§ **ACTIVITY**: What is needed is each line of the data below that holds the string "Underlayment".

(Stored data entries)

——————————

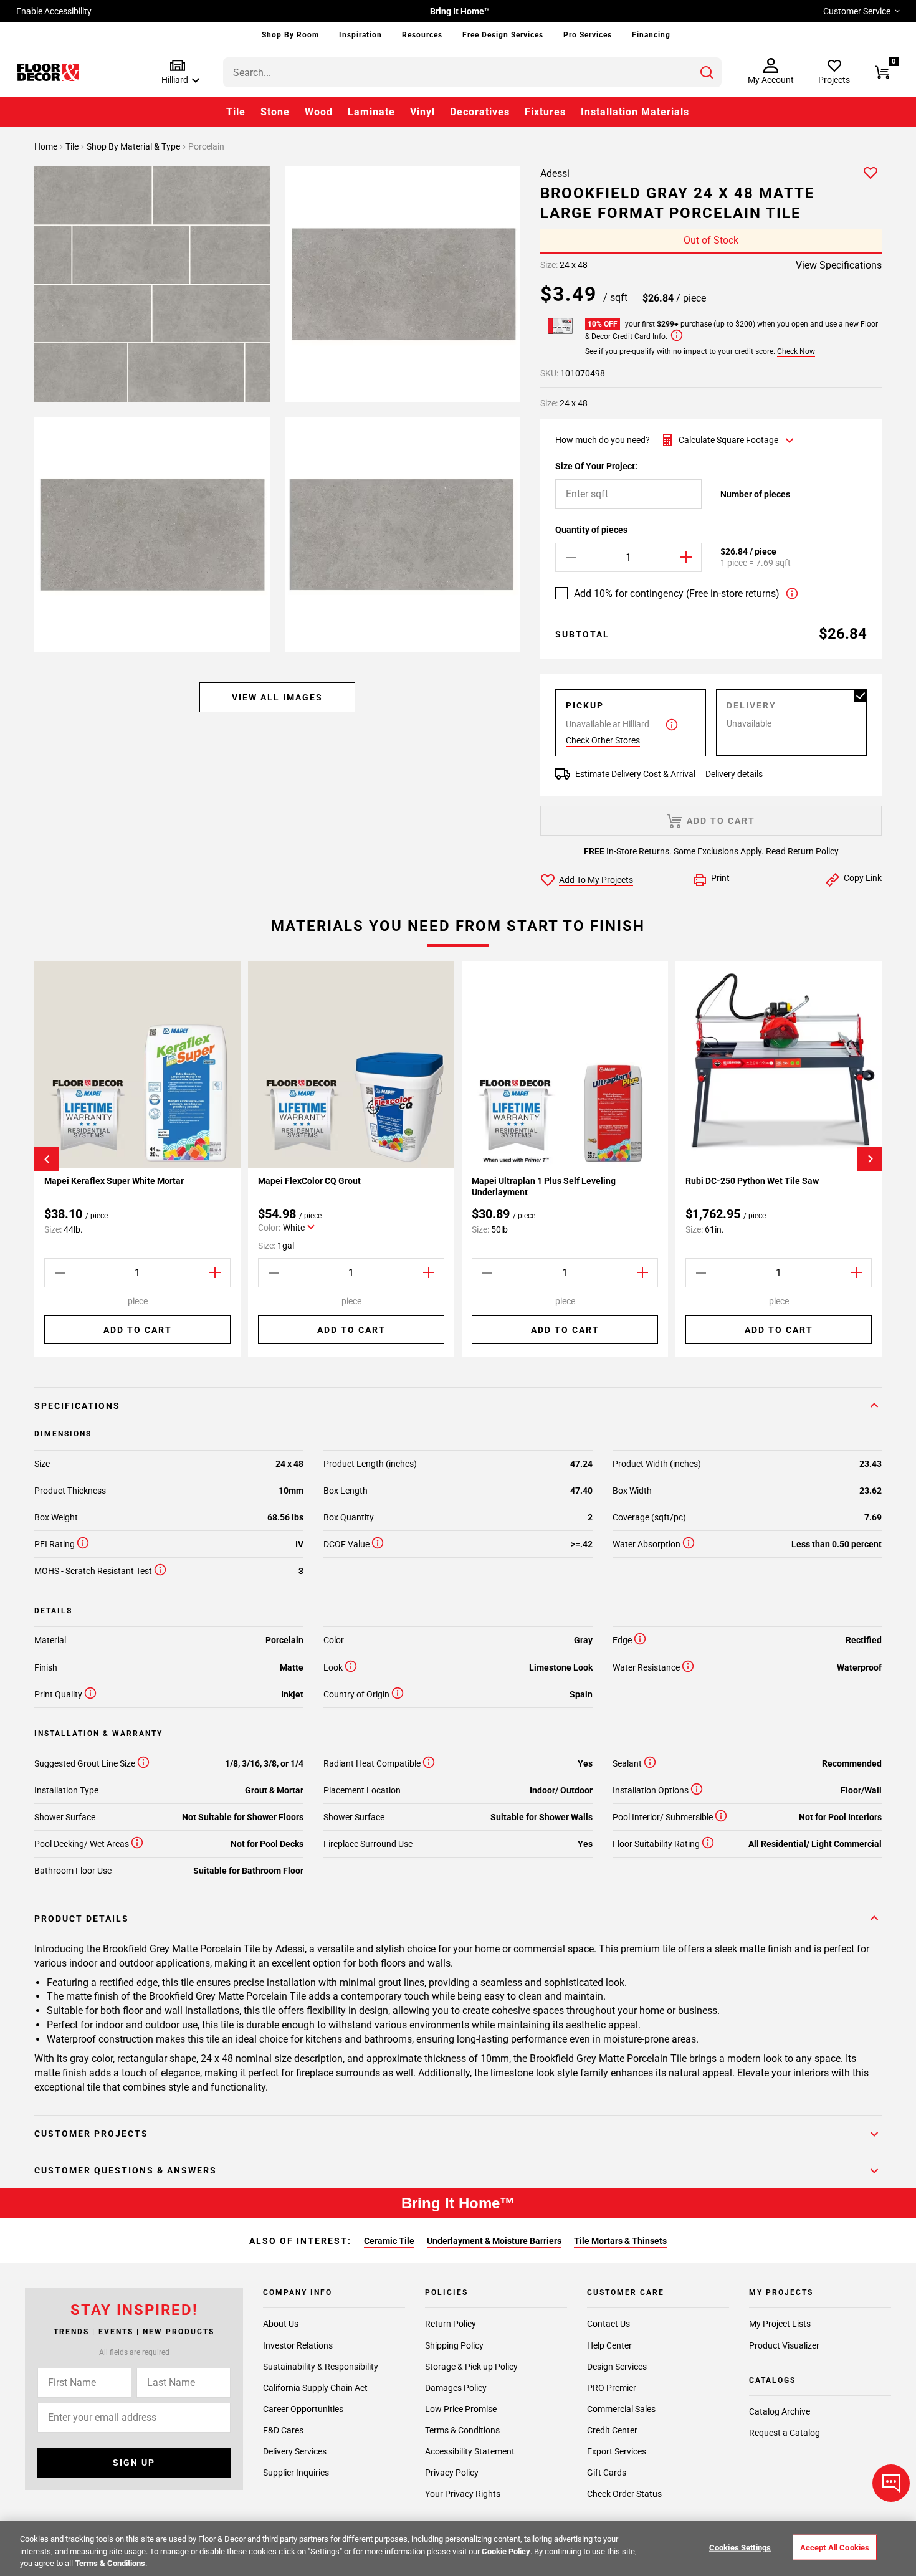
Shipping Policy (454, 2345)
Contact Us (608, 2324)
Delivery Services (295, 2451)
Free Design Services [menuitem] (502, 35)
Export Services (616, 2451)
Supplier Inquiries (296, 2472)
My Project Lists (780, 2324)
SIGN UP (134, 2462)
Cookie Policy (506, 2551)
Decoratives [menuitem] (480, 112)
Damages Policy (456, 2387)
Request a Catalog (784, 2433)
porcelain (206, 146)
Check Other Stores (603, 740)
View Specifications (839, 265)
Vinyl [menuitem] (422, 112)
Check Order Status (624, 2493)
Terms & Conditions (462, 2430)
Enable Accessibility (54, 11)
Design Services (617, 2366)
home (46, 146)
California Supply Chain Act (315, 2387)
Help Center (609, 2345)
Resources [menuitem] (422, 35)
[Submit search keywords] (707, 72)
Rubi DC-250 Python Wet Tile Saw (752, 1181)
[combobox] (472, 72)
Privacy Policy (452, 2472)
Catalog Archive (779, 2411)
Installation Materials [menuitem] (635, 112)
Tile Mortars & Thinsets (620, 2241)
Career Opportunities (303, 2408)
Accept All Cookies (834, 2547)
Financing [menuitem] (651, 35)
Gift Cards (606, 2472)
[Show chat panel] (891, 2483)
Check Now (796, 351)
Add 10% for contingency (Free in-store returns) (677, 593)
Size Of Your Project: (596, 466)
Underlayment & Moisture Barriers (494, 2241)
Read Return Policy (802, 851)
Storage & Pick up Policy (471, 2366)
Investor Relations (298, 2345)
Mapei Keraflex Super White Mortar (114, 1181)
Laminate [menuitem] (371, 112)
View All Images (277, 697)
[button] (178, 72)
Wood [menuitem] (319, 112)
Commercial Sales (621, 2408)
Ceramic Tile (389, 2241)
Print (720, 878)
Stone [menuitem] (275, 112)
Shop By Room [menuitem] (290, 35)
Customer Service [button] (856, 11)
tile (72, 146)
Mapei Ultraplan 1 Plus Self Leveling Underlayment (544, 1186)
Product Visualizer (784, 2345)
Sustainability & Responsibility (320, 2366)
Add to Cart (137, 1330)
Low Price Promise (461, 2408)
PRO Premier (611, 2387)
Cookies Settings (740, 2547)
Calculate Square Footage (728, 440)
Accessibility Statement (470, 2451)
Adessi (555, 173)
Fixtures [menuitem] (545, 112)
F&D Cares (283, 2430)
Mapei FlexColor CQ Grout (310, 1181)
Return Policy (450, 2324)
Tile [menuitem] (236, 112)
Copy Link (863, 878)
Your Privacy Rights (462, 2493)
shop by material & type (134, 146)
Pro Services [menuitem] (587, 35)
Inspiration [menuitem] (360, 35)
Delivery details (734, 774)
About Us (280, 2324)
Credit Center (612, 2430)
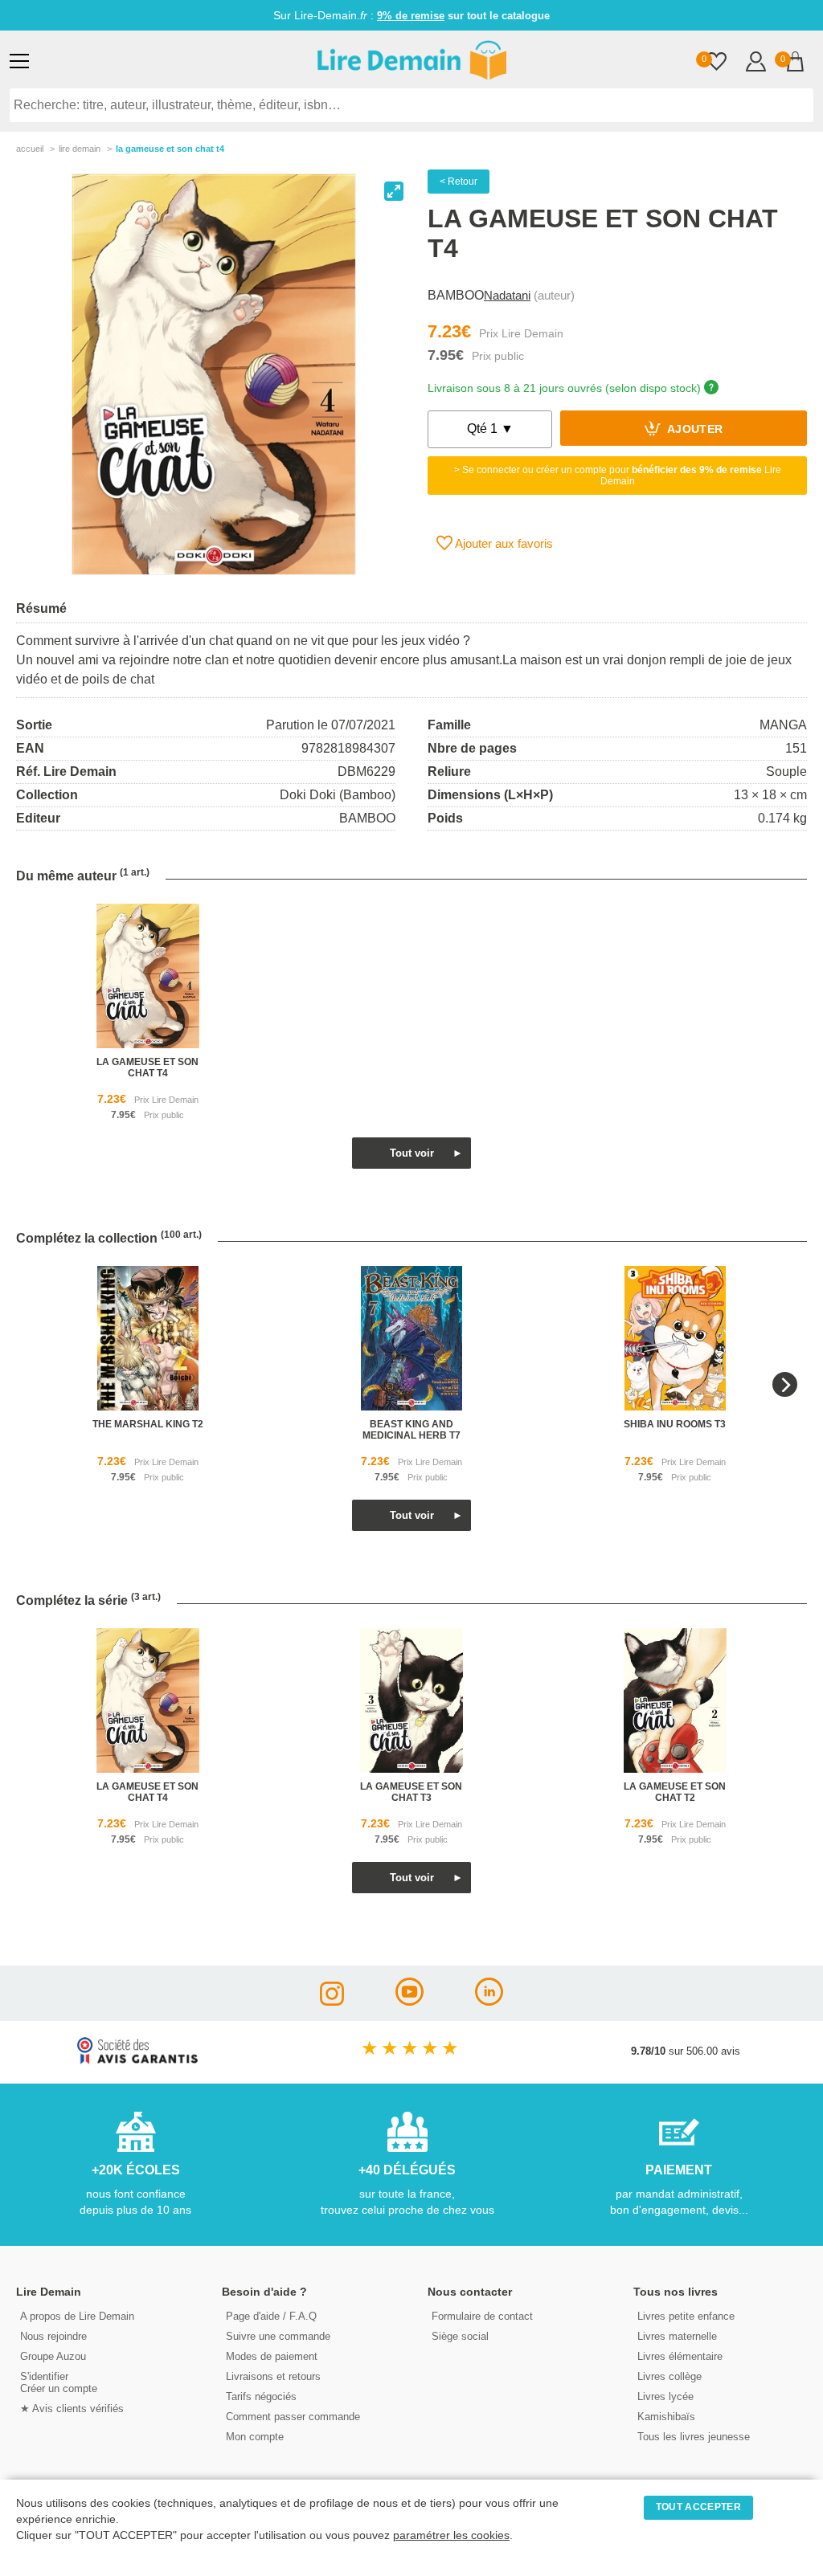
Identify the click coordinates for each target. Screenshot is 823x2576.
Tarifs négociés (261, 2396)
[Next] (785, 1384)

——————————

§ **TASK SOLUTION**:
Underlayment & Moisture Barriers (494, 2241)
Mapei Ultraplan 1 Plus Self Leveling Underlayment (544, 1186)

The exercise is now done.